- _TASK DESCRIPTION_: Without copying any picture, transcribe exactly the lines of the data below from the one containing "Viewport: 1109px width, 624px height." through the one containing "Given: Click the log box scroll-down arrow".

==== INPUT DATA

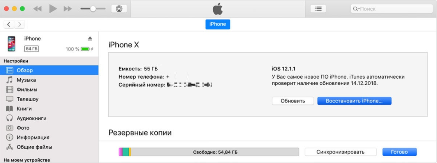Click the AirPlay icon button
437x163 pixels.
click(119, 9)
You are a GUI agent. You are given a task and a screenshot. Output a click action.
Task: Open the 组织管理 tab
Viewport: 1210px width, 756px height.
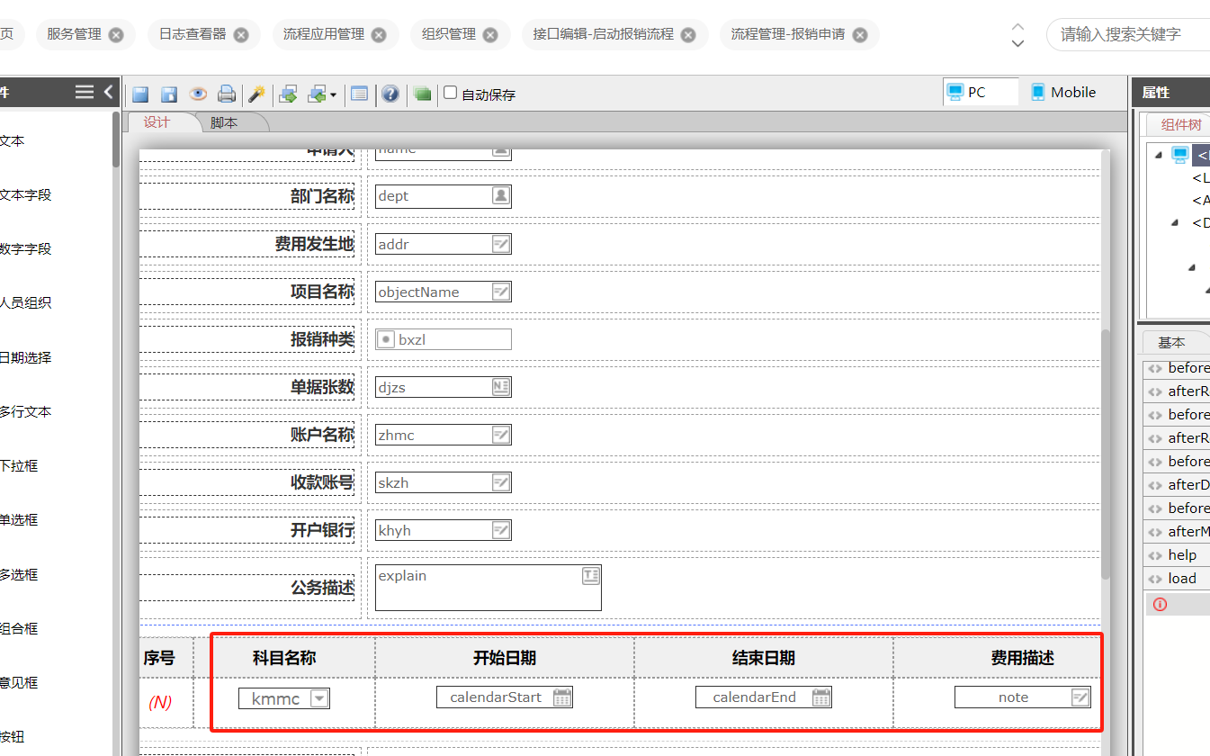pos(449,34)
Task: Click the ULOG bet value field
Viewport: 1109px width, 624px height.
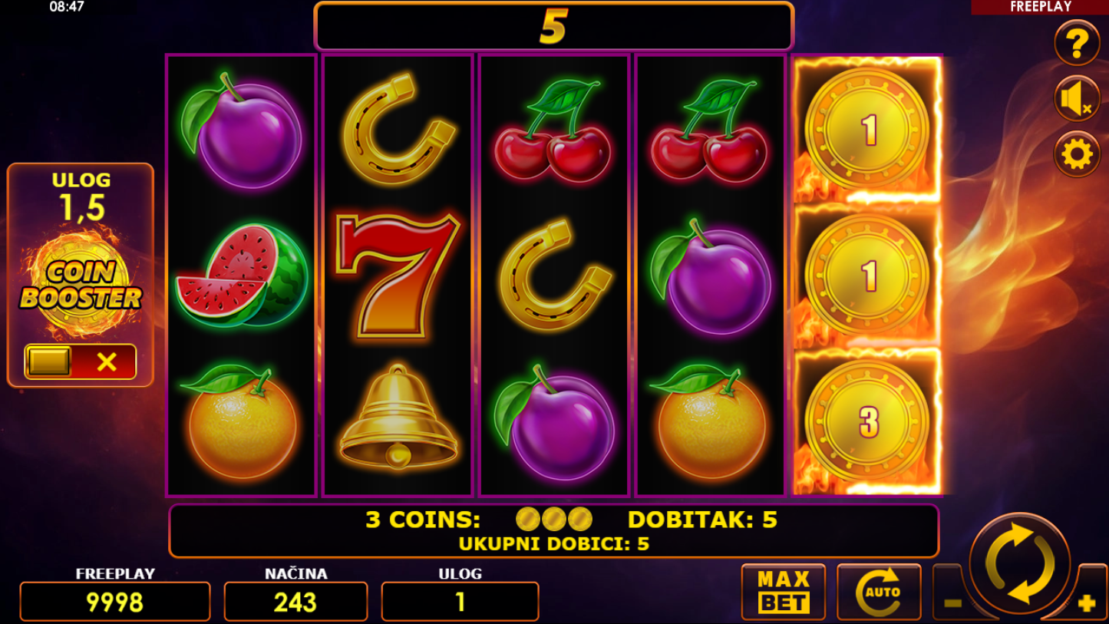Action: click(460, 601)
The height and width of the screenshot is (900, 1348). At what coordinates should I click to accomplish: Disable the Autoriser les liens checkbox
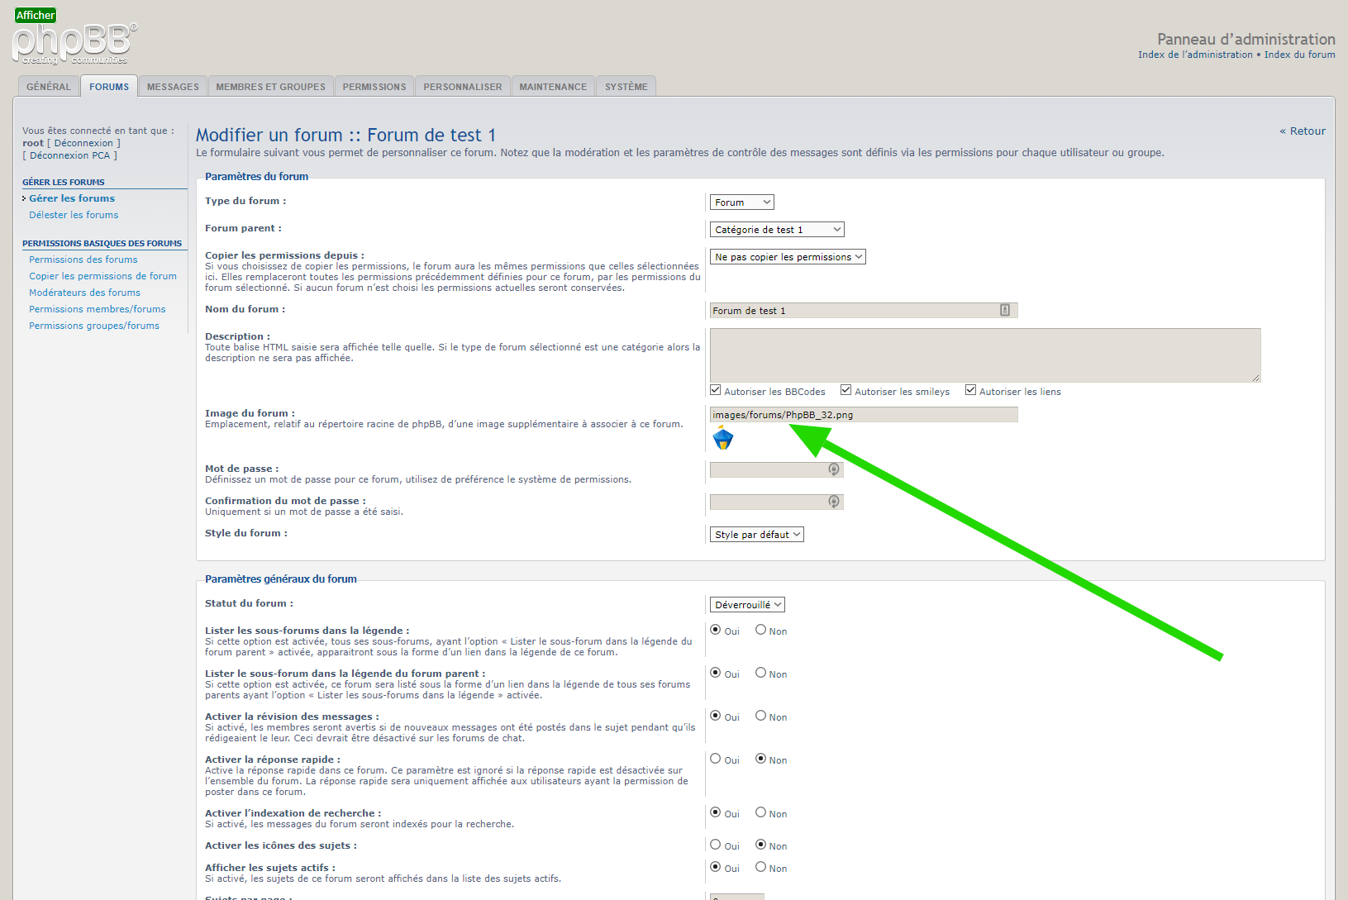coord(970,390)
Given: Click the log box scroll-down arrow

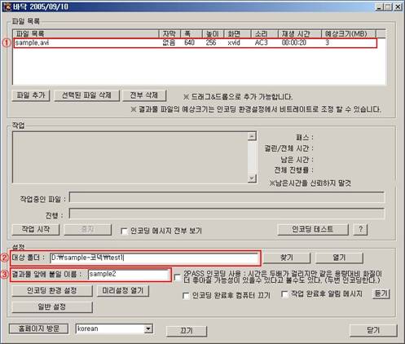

========
==== INPUT DATA

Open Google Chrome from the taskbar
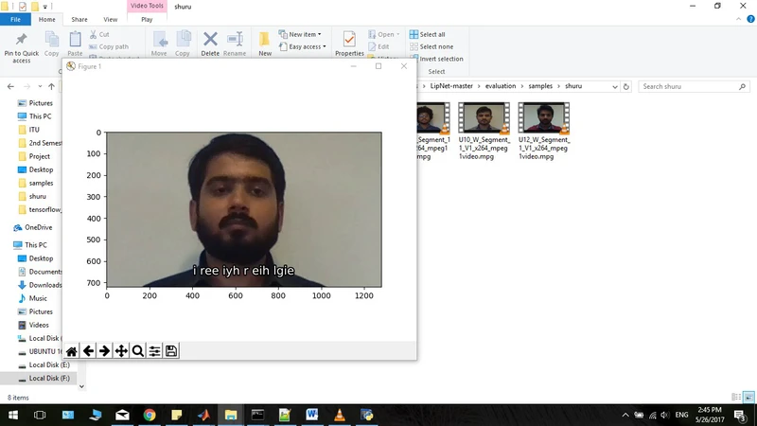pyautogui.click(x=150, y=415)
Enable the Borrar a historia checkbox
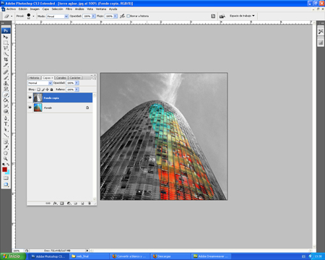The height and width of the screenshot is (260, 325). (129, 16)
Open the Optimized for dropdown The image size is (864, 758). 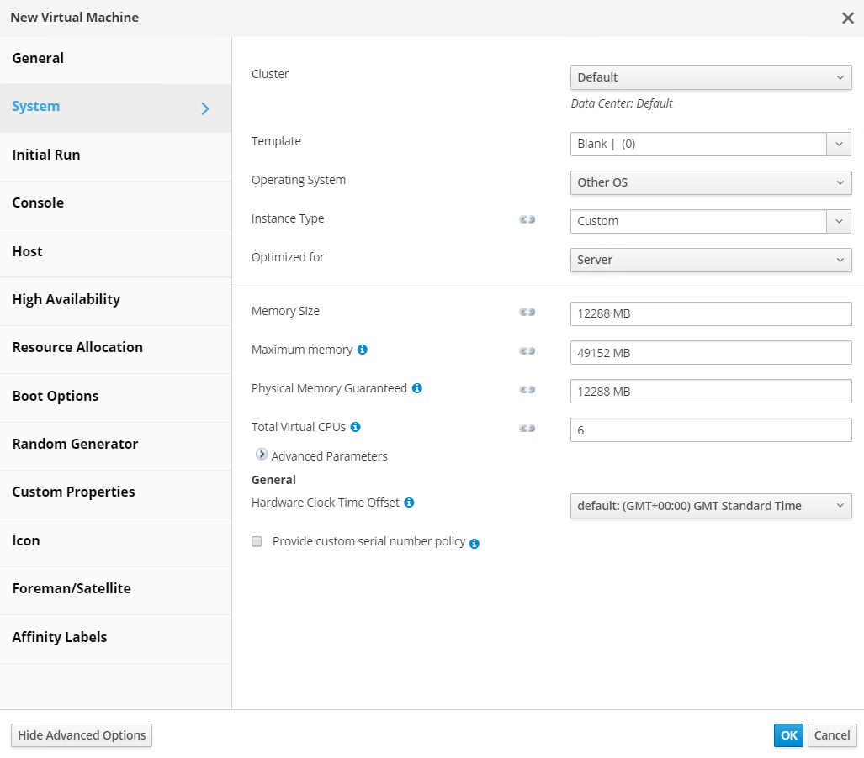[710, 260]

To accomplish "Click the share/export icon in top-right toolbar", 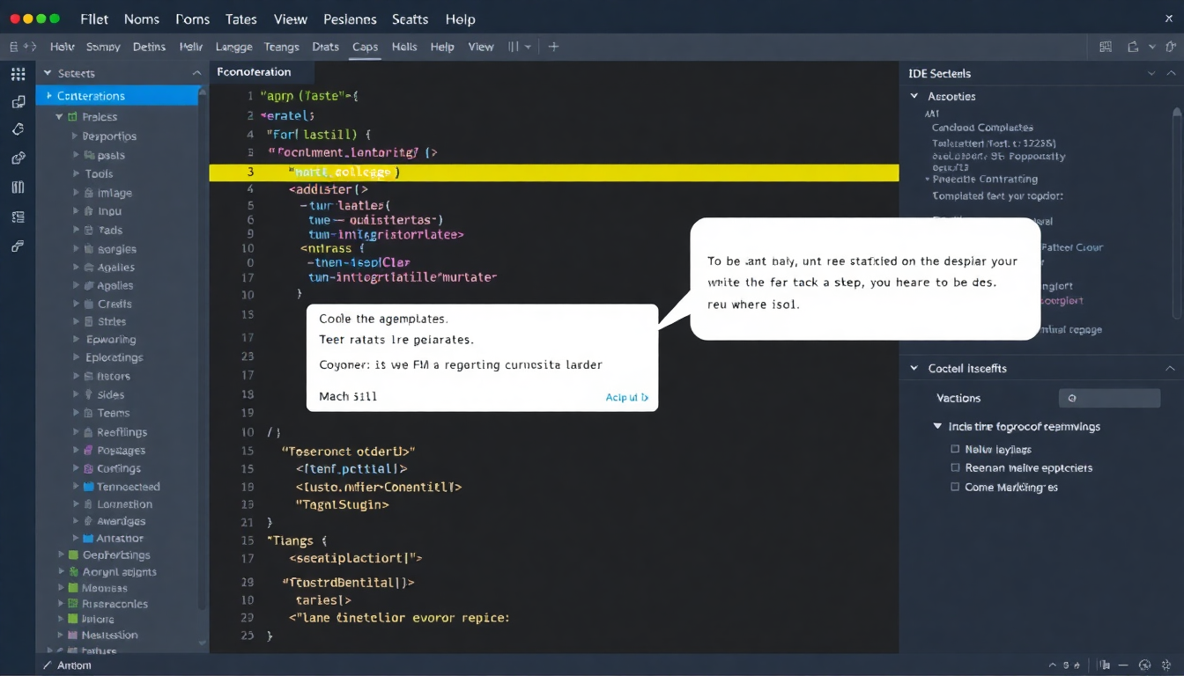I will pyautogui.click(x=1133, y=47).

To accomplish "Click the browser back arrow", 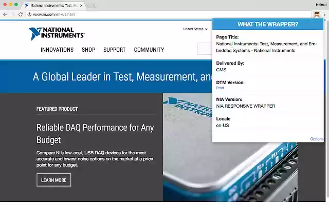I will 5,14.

========
==== INPUT DATA

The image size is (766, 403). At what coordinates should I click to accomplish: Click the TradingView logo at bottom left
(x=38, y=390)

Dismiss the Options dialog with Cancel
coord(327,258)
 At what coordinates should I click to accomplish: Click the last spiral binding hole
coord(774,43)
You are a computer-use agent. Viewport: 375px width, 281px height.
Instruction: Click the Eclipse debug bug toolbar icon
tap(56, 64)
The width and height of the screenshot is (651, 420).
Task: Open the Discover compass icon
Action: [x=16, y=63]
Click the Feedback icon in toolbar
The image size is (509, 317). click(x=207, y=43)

========

- _TASK RESULT_:
Viewport: 1109px width, 624px height.
Action: click(460, 601)
The height and width of the screenshot is (900, 1348). At what coordinates should I click to accomplish: Disable the Autoriser les liens checkbox
coord(970,390)
Given: Click the log box scroll-down arrow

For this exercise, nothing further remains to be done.